Exercise »
From the entries provided below, copy each line that contains the word "will".

Stored data:
################

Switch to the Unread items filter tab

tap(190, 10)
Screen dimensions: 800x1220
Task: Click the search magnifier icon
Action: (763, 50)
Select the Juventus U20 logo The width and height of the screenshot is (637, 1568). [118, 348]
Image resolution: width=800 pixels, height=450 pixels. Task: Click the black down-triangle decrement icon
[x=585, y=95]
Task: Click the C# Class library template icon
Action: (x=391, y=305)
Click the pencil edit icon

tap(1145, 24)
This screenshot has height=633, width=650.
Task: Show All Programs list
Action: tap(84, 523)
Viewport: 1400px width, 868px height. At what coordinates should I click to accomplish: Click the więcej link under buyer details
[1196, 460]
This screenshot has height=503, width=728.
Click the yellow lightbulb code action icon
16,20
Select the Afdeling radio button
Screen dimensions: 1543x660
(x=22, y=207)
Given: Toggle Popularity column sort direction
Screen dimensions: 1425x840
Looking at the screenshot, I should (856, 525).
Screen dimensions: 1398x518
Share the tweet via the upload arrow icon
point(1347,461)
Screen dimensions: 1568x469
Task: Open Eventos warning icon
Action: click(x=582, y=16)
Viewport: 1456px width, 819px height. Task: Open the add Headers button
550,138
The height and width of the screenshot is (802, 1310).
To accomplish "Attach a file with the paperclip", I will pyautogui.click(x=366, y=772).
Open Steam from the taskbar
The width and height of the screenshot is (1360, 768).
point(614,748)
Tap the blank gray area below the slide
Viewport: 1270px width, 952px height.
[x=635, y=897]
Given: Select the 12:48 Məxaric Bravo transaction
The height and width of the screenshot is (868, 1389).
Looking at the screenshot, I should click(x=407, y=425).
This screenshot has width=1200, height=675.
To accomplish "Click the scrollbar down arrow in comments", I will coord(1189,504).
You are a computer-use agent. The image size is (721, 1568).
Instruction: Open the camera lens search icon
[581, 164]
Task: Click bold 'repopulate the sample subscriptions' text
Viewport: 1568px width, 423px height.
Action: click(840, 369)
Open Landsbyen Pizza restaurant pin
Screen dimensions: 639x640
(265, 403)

################

Response for this exercise »
To accomplish "Attach a file with the paperclip", I will pyautogui.click(x=366, y=772).
To accomplish "Click the scrollbar down arrow in comments", I will coord(1189,504).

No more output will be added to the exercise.